Nesse sentido, não resta dúvida de que, se o comando estratégico coube a Fidel, o sucesso no campo de batalha se deveu ao Che. Como exemplo, basta dizer que o grande confronto que selou a sorte da Revolução Cubana foi o assalto à cidade de Santa Clara, comandado por ele.

Líder implacável e às vezes impiedoso, que executava friamente inimigos e desertores, Che Guevara correu o risco de se tornar, a partir da fuga de Fulgencio Batista e do estabelecimento do governo de Fidel Castro, um burocrata do terror, uma versão latina de Stalin – e os fuzilamentos dos rivais políticos, nos primeiros dias da vitória, sugerem isso de maneira constrangedora.
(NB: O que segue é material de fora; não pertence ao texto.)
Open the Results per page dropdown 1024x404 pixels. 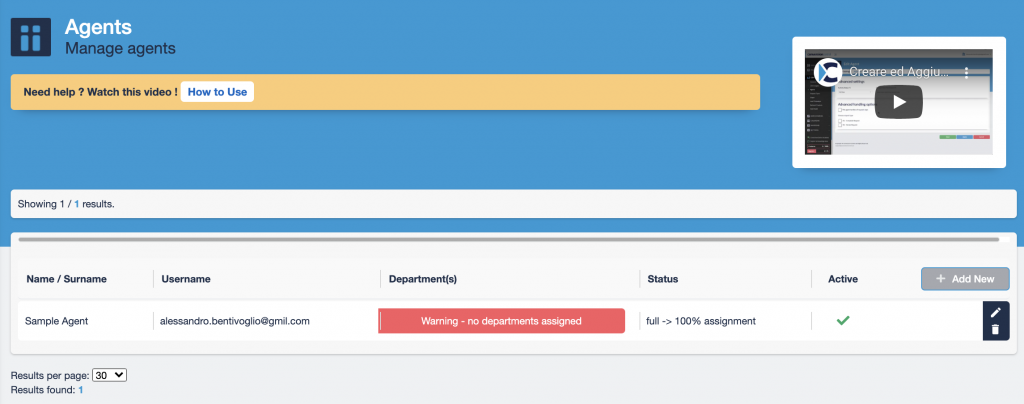109,375
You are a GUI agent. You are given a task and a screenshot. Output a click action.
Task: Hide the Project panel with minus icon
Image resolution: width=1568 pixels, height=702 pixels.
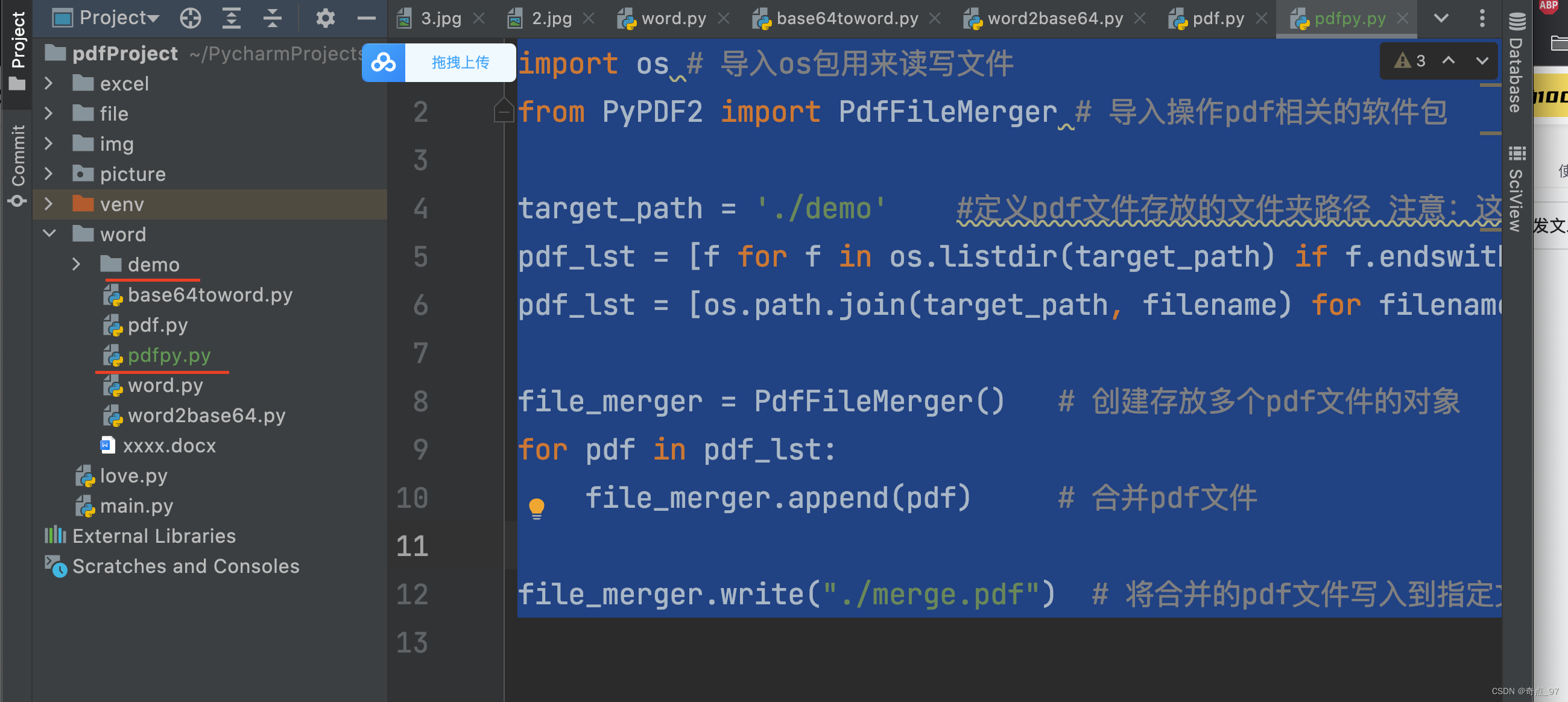point(366,18)
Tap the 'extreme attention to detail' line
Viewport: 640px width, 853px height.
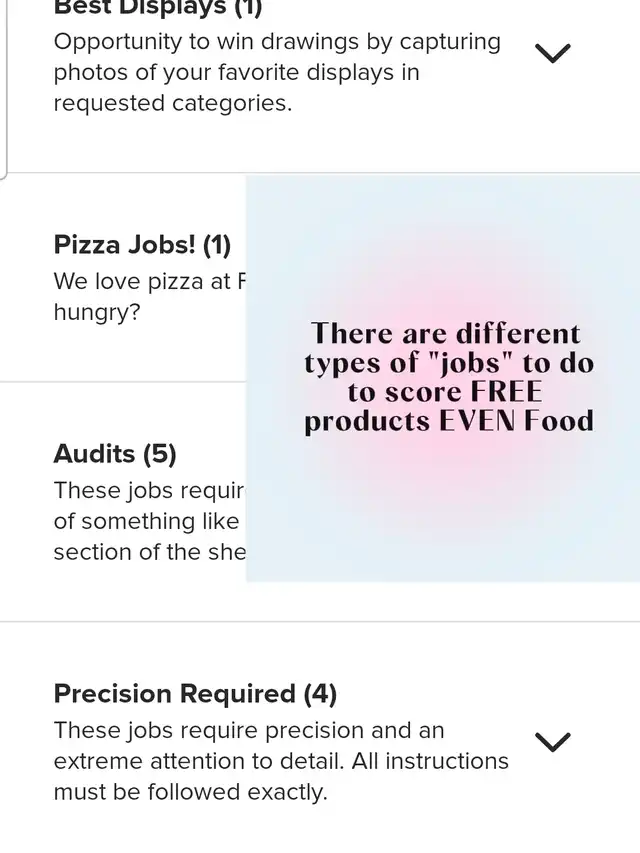(281, 761)
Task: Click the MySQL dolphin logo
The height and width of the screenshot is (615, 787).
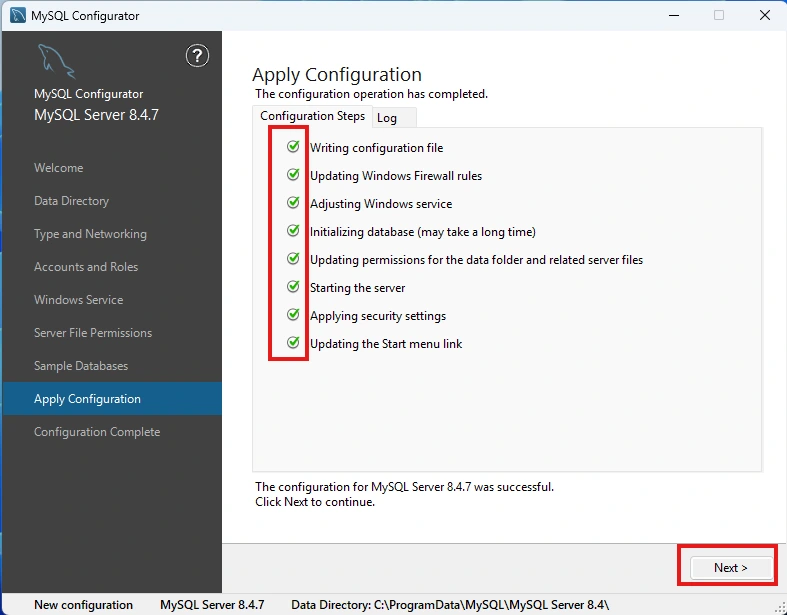Action: tap(55, 62)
A força do mito, porém, parece ter sido maior do que o compromisso histórico (sempre ambíguo, como demonstra a trajetória do próprio Fidel). Depois do fracasso dos planos econômicos que idealizou e da discordância com Fidel em relação à União Soviética (que, para Che, fizera da ilha um joguete na Guerra Fria contra os EUA, especialmente no episódio da instalação dos mísseis nucleares em Cuba), ele renuncia à cidadania cubana, deixa Aleida March (sua segunda mulher, que conhecera durante os combates) e se lança em malfadadas aventuras guerrilheiras na Argentina, no Congo Belga e na Bolívia – onde é finalmente capturado e executado.

Esta trajetória ímpar, heroica, cuja morte ilumina o passado com uma aura de idealismo e justiça, acabou transformando Che no ícone de uma geração que cantava com Jim Morrison “we want the world, and we want it now”.

Entretanto, é difícil avaliar onde acaba a história e onde começa a hagiografia. Numa perspectiva estritamente política, o homem que um dia afirmou que “as execuções por pelotões de fuzilamento são não só uma necessidade para o povo de Cuba, como também uma imposição desse povo” lembra um Saint-Just marxista-leninista. O livro de Jorge Castañeda parece sugerir, aliás, que Che (que desejava a revolução permanente) está para Trotski como Fidel (o aliado da URSS) está para Stalin – o que não deixaria dúvida quanto a seu lugar cativo no panteão comunista e quanto à derrota final de seu legado.

Entretanto, é possível observar – a partir da leitura de Lee Anderson – que sua sensibilidade social nasceu muito antes do contato com a obra de Marx, já nos tempos em que era um easy rider que cortava as estradas da América Latina. Foi esse ímpeto juvenil e libertário que o impediu de se embrutecer nas vestes do dirigente de partido – e é este Che que os estudantes de Maio de 68 idolatravam.

Pouco antes de partir de Cuba para suas últimas batalhas, ele escrevia aos pais: “Uma vez mais sinto sob os calcanhares as costelas de Rocinante” e finalizava dizendo: “Lembrem- se de vez em quando deste pequeno condottiere do século 20”. A referência ao cavalo do Dom Quixote e aos aventureiros florentinos do século 16 não é gratuita. Como os heróis do Renascimento, ele também estava em busca do “homem novo”, que sepultasse de vez uma ordem social dilacerante. Ainda que, pelo caminho, tivesse que deixar um rastro de sangue.